Sex & Relationships
From relationship goals to sex advice: if it's about sex or relationships, share it here.
I need help
I have been with my boyfriend for the last 6 years. The first three years were truly a challenge, the first two I dealt with him talking to different girls, trying to flirt and get with them from time to time and constantly argued with him about it. The third year he actually chose to watch me leave instead of cutting off communication with one girl in particular. In the end her baby father came and found my at the time "ex-boyfriend" and ended up mashing up his car.. guess she wasn't the single woman she claimed to be in the end. During this time I confided in a guy friend I had known long before I met my boyfriend and ended up having sex with him, thinking it would make me feel better. Boy was I wrong. I felt terrible about it and I didn't tell my boyfriend.
Time passed and eventually my boyfriend begged me to allow him back and I gave in. At the end of the day I love him. But, I always felt at the back of my mind that I needed to keep my guard up, I told him I had forgiven him because I thought I did.
Turns out I didn't and I realized how angry I was after spending the rest of the third year and almost all of the fourth and fifth year dealing with constant arguments, because of HIM accusing me of doing wrong, him not trusting me.
Late fifth year and early sixth year I started talking to my old friend and other guys, and spent a lot more time on my phone than usual because I guess I stopped feeling loved.

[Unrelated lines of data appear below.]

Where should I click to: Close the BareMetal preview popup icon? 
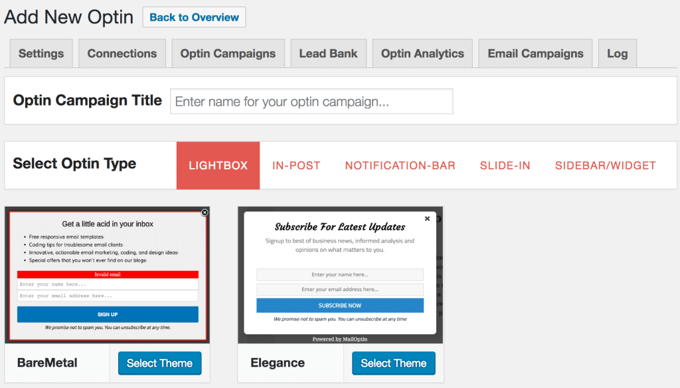205,213
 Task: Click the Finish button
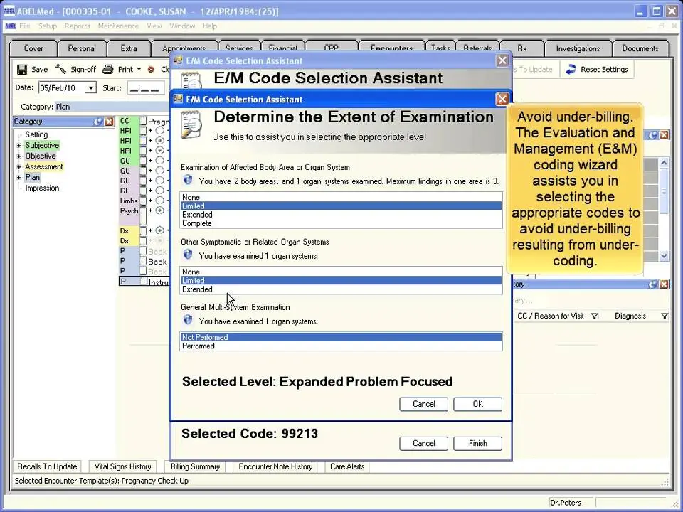point(477,443)
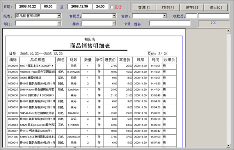Click the start time field 00:00
234x150 pixels.
click(48, 6)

My boyfriend decided to go through my phone and found everything, and broke my phone. Immediately I felt regret, I felt so sorry about what I had been doing and for the past month I have been trying. I have not replaced my phone, I have had no communication with anyone.
Recently he told me that my efforts are not enough and the only choice I have to make him consider staying with me is to engage in a threesome. This is something I am not into, I am turned off by the idea and repulsed that he would degrade me in such a way.
Am I wrong for choosing not to do this? Am I wrong for saying I would do anything and then turning around and declining the threesome? Please help..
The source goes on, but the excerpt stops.